Nick C Posted March 1, 2007 Share Posted March 1, 2007 Rachel, My mother also did not opt to do chemo. Her feeling, and this is a very personal choice, was that I could spend my days feeling beat up everyday or I can have fewer days feeling pretty good. She chose to have fewer. I understand your sadness. When mom was still deciding, I told her when she did, don't be upset at my reaction, I will cry at any choice once it was made, because any choice sucked. And I did cry, a lot. Ultimately, I am happy mom went on her terms, not happy she had to go at all though. I'm sorry you have found yourself in this position. It sucks, plain and simple. But I understand where she is coming from. Right or wrong...I get it. Quote Link to comment Share on other sites More sharing options...

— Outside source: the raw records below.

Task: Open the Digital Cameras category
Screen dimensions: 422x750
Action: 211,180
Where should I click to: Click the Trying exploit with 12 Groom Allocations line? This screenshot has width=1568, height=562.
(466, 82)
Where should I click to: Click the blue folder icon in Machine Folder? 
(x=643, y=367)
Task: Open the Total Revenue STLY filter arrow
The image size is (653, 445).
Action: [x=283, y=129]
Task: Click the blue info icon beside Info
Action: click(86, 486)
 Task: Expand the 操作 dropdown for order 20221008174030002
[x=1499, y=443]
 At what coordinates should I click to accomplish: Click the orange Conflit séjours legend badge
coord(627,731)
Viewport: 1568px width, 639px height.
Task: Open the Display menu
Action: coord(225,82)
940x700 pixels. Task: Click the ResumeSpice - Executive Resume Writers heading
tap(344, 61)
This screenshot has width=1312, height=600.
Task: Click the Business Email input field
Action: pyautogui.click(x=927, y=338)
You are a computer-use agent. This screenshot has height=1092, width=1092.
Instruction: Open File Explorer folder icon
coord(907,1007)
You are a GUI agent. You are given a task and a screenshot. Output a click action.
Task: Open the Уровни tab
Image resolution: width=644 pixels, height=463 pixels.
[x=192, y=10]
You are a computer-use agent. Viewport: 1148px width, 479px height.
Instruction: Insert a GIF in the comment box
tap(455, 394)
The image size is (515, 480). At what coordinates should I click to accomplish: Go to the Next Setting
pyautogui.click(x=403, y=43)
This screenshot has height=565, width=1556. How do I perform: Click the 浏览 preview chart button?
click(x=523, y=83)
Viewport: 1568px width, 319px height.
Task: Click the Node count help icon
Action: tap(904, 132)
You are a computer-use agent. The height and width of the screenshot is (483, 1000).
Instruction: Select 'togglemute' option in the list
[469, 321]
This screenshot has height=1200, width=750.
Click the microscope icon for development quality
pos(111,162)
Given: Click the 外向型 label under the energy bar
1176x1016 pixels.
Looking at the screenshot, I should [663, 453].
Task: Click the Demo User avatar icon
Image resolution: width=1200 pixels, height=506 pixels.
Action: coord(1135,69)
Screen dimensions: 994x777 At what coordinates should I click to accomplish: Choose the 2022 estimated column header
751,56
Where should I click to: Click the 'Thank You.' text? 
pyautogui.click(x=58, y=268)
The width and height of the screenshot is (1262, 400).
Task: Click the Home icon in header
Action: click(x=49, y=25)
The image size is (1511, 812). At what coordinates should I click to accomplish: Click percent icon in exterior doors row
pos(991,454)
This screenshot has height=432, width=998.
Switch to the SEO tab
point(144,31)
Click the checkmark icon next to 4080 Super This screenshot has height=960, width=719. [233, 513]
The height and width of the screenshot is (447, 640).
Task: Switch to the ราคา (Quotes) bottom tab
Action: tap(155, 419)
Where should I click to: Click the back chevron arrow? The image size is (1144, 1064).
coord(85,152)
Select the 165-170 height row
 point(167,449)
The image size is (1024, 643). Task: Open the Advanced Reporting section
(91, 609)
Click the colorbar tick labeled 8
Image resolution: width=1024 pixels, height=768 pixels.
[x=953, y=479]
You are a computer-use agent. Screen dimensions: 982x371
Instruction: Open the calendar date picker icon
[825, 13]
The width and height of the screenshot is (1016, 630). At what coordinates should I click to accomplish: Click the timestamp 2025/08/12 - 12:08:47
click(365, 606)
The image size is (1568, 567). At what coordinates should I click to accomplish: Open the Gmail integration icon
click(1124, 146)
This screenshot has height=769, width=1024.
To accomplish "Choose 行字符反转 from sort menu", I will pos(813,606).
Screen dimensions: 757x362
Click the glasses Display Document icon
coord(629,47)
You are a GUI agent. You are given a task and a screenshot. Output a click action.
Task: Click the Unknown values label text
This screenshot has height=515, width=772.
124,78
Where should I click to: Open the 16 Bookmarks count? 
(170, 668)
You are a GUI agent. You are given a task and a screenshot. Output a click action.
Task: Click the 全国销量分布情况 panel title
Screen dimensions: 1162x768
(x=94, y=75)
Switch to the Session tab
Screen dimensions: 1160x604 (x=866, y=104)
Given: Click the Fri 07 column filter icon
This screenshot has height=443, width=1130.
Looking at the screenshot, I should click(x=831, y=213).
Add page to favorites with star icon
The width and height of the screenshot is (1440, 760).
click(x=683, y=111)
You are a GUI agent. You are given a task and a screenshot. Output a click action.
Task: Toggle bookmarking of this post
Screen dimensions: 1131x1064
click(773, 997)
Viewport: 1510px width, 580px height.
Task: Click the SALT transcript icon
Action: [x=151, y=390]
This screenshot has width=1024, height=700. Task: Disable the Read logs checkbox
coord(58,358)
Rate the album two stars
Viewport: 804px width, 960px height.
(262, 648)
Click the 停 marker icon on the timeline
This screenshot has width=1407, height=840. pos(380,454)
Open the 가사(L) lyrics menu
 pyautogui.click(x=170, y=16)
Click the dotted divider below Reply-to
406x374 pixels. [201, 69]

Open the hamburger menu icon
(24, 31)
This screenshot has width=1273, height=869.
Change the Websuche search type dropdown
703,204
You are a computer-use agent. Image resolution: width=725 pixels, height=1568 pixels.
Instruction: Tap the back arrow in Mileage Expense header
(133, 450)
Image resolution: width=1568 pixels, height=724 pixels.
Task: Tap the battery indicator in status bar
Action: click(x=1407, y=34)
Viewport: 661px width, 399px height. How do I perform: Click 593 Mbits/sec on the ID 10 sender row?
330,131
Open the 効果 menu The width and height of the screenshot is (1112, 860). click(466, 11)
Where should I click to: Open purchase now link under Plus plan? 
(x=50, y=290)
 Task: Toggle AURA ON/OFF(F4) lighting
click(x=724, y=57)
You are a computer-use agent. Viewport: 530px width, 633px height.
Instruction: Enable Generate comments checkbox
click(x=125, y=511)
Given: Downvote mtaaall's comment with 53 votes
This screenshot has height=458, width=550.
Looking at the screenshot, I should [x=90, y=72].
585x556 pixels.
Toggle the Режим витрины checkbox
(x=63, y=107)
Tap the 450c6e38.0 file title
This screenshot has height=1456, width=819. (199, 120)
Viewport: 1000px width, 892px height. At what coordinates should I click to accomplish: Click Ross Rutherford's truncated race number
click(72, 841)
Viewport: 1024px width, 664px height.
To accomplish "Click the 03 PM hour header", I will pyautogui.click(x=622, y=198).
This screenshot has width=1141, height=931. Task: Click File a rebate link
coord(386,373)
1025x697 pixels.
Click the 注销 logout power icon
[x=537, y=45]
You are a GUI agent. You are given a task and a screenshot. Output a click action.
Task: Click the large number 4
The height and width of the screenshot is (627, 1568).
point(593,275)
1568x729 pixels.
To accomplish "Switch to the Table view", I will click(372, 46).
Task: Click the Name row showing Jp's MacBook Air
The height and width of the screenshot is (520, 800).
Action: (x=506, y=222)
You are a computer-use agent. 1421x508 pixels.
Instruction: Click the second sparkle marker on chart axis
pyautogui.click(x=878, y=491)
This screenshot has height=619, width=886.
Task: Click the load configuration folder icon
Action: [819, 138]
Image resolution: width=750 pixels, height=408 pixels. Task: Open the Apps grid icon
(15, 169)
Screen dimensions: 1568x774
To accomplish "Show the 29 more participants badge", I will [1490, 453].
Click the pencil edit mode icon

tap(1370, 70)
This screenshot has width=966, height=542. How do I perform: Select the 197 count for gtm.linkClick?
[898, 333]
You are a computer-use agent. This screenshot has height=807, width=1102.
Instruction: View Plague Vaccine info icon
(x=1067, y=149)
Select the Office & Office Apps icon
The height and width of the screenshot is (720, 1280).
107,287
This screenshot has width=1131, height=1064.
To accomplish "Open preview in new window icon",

ernrol Posted March 1, 2007 Share Posted March 1, 2007 Rachel, I don’t know how an ER doctor can be that knowledgeable about cancer. I would not give up trying to have her at least get a second opinion from a major cancer center. I would think that she would owe that to herself. I was told that with out treatment to go to Hospice and with treatment 16 to 18 months and if I took the chemo that I would be very sick. I took the treatment; I never got sick and ran a half marathon in my 18th month. Let her know that getting a second opinion will not hurt. Will pray for your grandmother. Stay positive, Ernie Quote Link to comment Share on other sites More sharing options...
Nick C Posted March 1, 2007 Share Posted March 1, 2007 I agree with ernie on the second opinion...I missed the ER piece of that. She should consult an oncologist, just to know you explored with no harm done. Quote Link to comment Share on other sites More sharing options...
Ry Posted March 2, 2007 Share Posted March 2, 2007 Hi Rachel- You don't say how old your Grandmother is and that may make a difference in what they are recommending for her. I wish she would go see an oncologist-- just for some accurate information and diagnosis. My MIL is in her mid 80's with large cell adenocarcinoma. She elected not to have chemo but she had her tumor radiated and two years later she is still here. There are other options for her so I hope she will go see the oncologist. Quote Link to comment Share on other sites More sharing options...
ConnieH Posted April 4, 2007 Share Posted April 4, 2007 I understand completely where you are coming from. My mother was diagnosed on March 6, 2007 with cancer in her left lung, in her lymph nodes and in her adrenal gland. She was only given 3 to 6 months and we are almost 13 months later. She chose not to do anything even to the biopsy. Mom has had some pains throughout the year but she has only had the majority of her problems since Christmas and it started with difficulty breathing. I believe each person has to make their own decision about treatment b/c each person is different. In my mom's case she would probably have not made it two months with chemo. I believe my mom's attitude has gotten her this far. She has always been such a positive person and she just tries not to let things get her down or if she does it doesn't last very long. It has been very difficult letting my mom make these decisions b/c I have not been able to even get her to do any further testing to see how the cancer has progressed. Just keep talking with your grandmother b/c it does not hurt to get a second opinion on things. The only thing I can say is to just be there for your grandmother and listen to her. My prayers are with you. Connie Quote Link to comment Share on other sites More sharing options...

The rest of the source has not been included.